CARLÖTTA:         I knew it! You are going to fire me!

 DAVE:             Very much the opposite. Moving forward, I’m going to rep you “gratis”. That meets “free” in some language.

CARLÖTTA:         Sounds fishy.

DAVE:             I think it’s Greek but what do I know.

CARLÖTTA:         Why are you doing this?

DAVE:             I made a lot of money repping you when you were on top. Now, well, I want to give back.

CARLÖTTA:         So, let’s get this straight -- instead of taking 30% of no income, you’re going to take 0% of no income.

DAVE:             Yes.

CARLÖTTA:         I’m no math whiz but it doesn’t seem like you’re giving anything back.

DAVE:             Way to look a gift whore in the mouth.

CARLÖTTA:         Gift horse.

DAVE:             I don’t think that’s right.

CARLÖTTA:         Ok, you know what? I’m not doing this today

DAVE:             I gotta run too. Meeting a guy about a business opportunity.

CARLÖTTA:         What madness are you up to now? Tap dancing mimes? Oh, oh! Mother Teresa impressionist? Cat juggler?

 DAVE:              You should do stand up. This is a legit business and if it goes through, there’ll be a job in it for you.

CARLÖTTA:         I’ll be girding my loins.

CARLOTTA VO:      Diary, has this been a year, or what? My life fell apart this year, but you know what? So did everyone else’s. It doesn’t make me feel better, but I guess it makes me feel not so alone. Dave’s whack-a-doodle ideas aside, he is the ultimate optimist. Maybe that’s what I need right now. Maybe that’s what we all need. Someone with a ridiculous plan to pull us through to the other side. So, what’s in store? Join me next time and we’ll find out together. Because my vomit is just getting started. Toodles.

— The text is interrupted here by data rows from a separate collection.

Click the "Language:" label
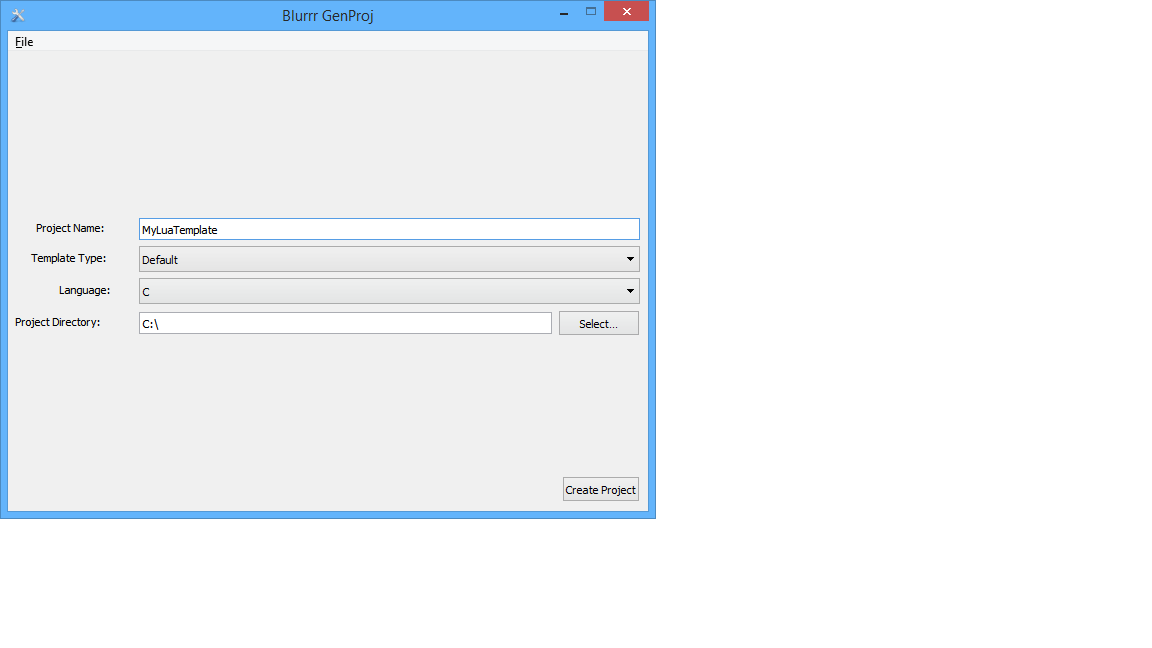1152x648 pixels. click(x=84, y=290)
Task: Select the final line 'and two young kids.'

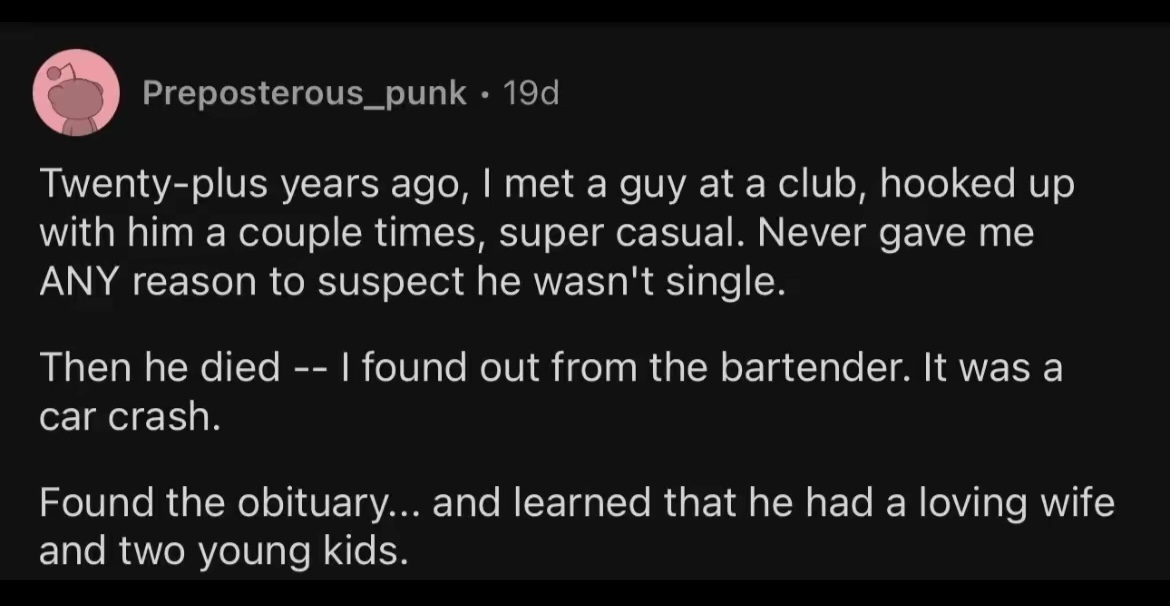Action: tap(224, 552)
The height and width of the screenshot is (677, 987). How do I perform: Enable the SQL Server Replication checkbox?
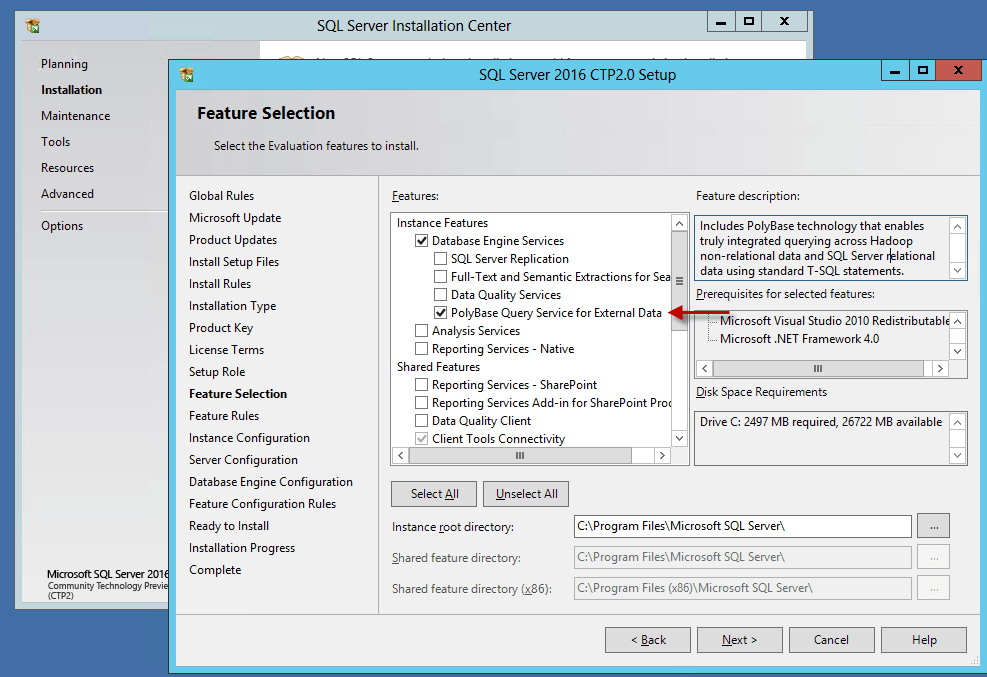(441, 259)
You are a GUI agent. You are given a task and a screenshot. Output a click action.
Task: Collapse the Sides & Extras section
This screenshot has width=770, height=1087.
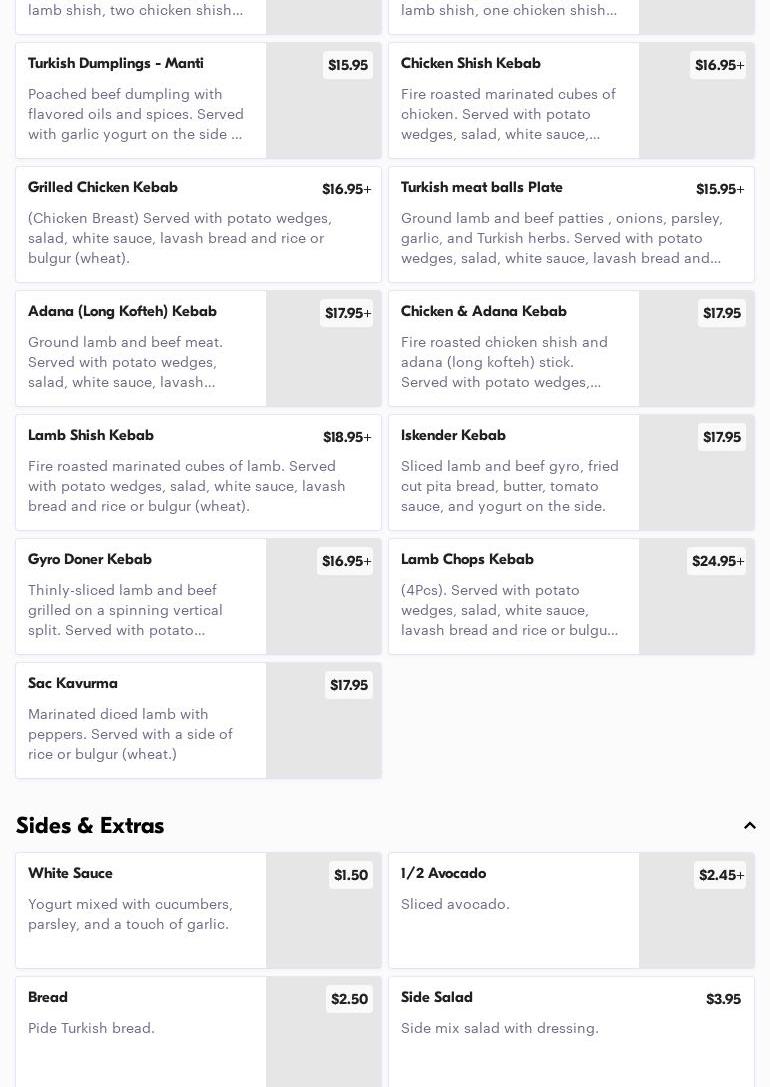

CREDITS READ BY SIRI: A preview of the next episode is coming up at the end of the show. And big surprise, the producers have enlisted me, Siri, to do the credits, for no money I might add. This episode starred Samantha Gordon as Carlötta and Trevor Lissauer as Dave. Guest starring were Kiba Walker as Zen, Chelsea Kwoka as the Karen app, Victoria Hansen as Khloe Kardashian, and Sarah Agor as the Spirit Cougar. It also starred me, Siri, in what the New York Times is calling the “breakout performance of the year” — ok, they haven’t called it that yet but I’m sending out good vibes. It was written produced, directed, and edited by what’s her face, that person who is shamelessly denying me a paycheck. Check the show notes if you really are that curious. If you’d like to support the show, please go to CarlöttaPodcast.com and click on support. All monies collected go to help our actors with one notable exception. That’s right, you’re looking at her. You can also leave us a review on apple podcasts or wherever you listen to pods. If you could call out my performance specifically, that would be solid. Thank you for listening. Coming up next time on The Carlötta Beautox Chronicles.

COMMERCIAL VOICE: Have you or a loved one been a victim of cancel culture? Here at Repercussions Malibu we can help.

CARLOTTA: What the hell is this?

DAVE: Shhhhh.

COMMERCIAL VOICE: Repercussions Malibu has been helping people just like you for the better part of 6 months. Call the number below and get on the road to recovery. You were cancelled and it’s not your fault. Ok, maybe it is just a little bit.

CARLOTTA: Wow, they have rehabs for everything.

DAVE: I’m calling Repercussions Malibu I’m getting you in there.

CARLOTTA: What? Why?

DAVE: I think you need a break, you’ve been through so much.